Nearly half of the common bird species found on the continent rely on the Boreal Forest for either breeding or migratory stopovers. Songbirds such as finches, sparrows and as many as 27 different wood warbler species nest in the forest. About 15 million ducks visit the boreal each year, and up to 80 percent of all waterfowl species found in North America raise their young there.
Taken together, as many as 325 different species depend upon the boreal for nesting.
The birds are drawn by the natural riches of the forest. The boreal’s vibrant wetlands, shallow ponds, and still-pristine lakes and rivers support complex aquatic food chains ranging from large fish to the small invertebrates, crustaceans and amphibians that nourish young shorebirds.
The forest’s large variety of seeds, grasses and other nutrient-rich plant life sustain iconic songbirds such as the White-throated Sparrow, whose “Oh sweet Canada, Canada, Canada” call has been likened to an anthem for the boreal.

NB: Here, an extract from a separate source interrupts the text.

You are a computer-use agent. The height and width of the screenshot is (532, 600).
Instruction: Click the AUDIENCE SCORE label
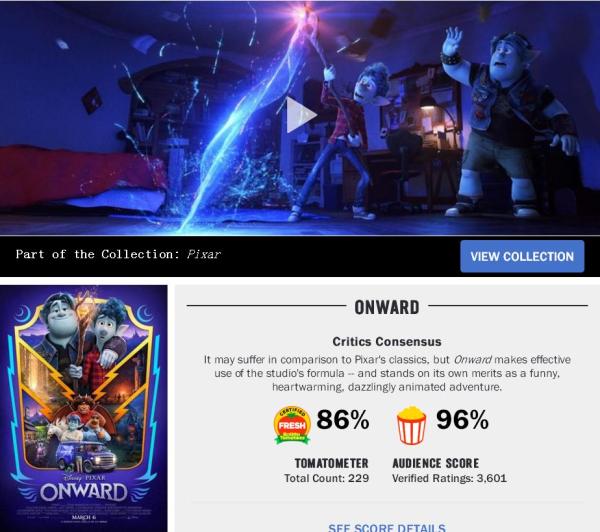click(x=435, y=463)
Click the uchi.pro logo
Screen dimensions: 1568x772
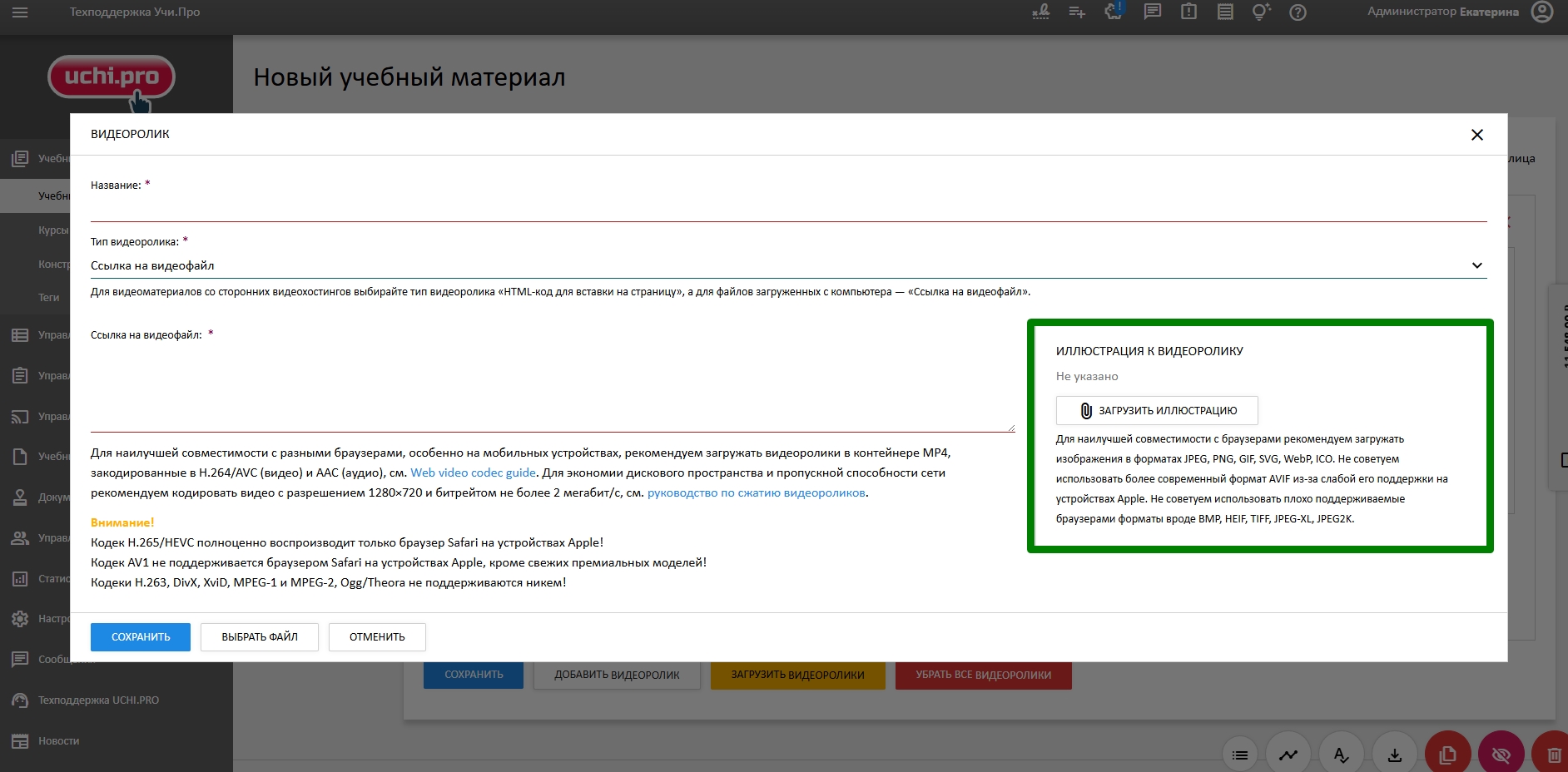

Meanwhile, mice, voles and other small mammals add to the diets of the Boreal’s numerous raptor species, from northern owls to Bald and Golden Eagles, Northern Goshawk, Northern Harrier and Osprey.
In a time when many migratory bird species are in decline, the boreal provides billions of birds with the plentiful food, vibrant nesting grounds and intact forests they need to thrive.